Monday, May 18, 2009

NDP Balloting and My Strategy this Year

Ticket application is from 16 May 2009 to 25 May 2009 and is NOT based on a first-come-first-served basis.
P(ballot x tix on y) = P(ballot x tix on z), where y and z are between 16 May 2009 to 25 May 2009
Each applicant must choose one out of the two choices given, either NDP or Preview Ticket. (NDP is on 9 August 2009; the Preview is on 1 August 2009).
I'll ballot for the NDP ticket as I prefer it over the preview.
Each applicant must choose 2, 4 or 6 tickets. The chance of obtaining 2 tickets will be higher than that of obtaining 4 or 6 tickets. Similarly, the chance of obtaining 4 tickets will be higher than that of 6 tickets.
P(2 tix) > P(4 tix) > P(6 tix)

As usual, to maximize the chance of getting a ticket, I'll ask my parents and sister if I can use their NRICs to ballot for the tickets. Last year I balloted for 2, 4 and 6 NDP tickets and didn't get it. It was a flawed strategy, based on what I hope to get. I do not want to get as many NDP tickets as possible. I just want to get 2 (at least 1, but they come in 2s anyway) NDP tickets. Let's analyse why my strategy last year was wrong and what balloting strategy I will be using this year:

First of all, we have to make a few assumptions:
  1. They are using a pseudo-random generator to select the winning ballots. There's no need to rush to ballot since any time within the given time will have equal chance for same ballot. This means that no one can game the system. Incidentally, the company that is running the ballot system is 10tacle Studios, a game development company. Gaming the system, game company.. both got game.. mm.. OK nvm, I'm just being lame.
  2. P(2 tix) = 2*P(4 tix) = 3*P(6 tix) = d, where d is a small positive number closer to 0 than 1. I guess that this is a reasonable assumption. It satisfies "P(2 tix) > P(4 tix) > P(6 tix)", and it's somewhat intuitively fair since the mathematical expectation are the same: E(2 tix) = E(4 tix) = E(6 tix). I mean if I were to set the parameters, I would set it as such.
So last year I balloted for 2, 4 and 6 tickets as I felt since E(2 tix) = E(4 tix) = E(6 tix), it doesn't really matter which I ballot for, and 2, 4, 6 sounds nice and fun. WRONG! I was a weakling who went along with my feelings without thinking logically. I hope I'm better now. The flaw was as result of misusing expectation. Mathematical blasphemy!

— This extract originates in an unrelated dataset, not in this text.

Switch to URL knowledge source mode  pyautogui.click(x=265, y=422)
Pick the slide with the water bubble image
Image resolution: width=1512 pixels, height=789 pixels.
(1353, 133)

Expectation is mostly useful only when dealing with many many many trials. In this case, I only had three ballots. Also, I was seeking to have at least 2 ticket instead of having as many tickets as possible. In fact, with a fixed number of ballots at one's disposal, one cannot improve the expected values of tickets possible based on assumption 2. So what's my strategy for this year's ballot? It's to shoot low in order to maximize P(having at least 2 tix with 3 ballots): P(2 tix) + P(2 tix) + P(2 tix) >= P(a tix) + P(b tix) + P(c tix). There you have it, my NDP ballot strategy for this year~!

Of course, a yet better strategy is to ask around for the tickets or for people to ballot with their NRIC for you. But I don't know many people and don't like to ask for favours.

Have you balloted?
Promoting the ndp website actually reduces the value of d, so I should not do it if I were really desperate to get a ticket. Then again, the value of d is already so small, and my blog probably has a readership of 1 (me) at the moment.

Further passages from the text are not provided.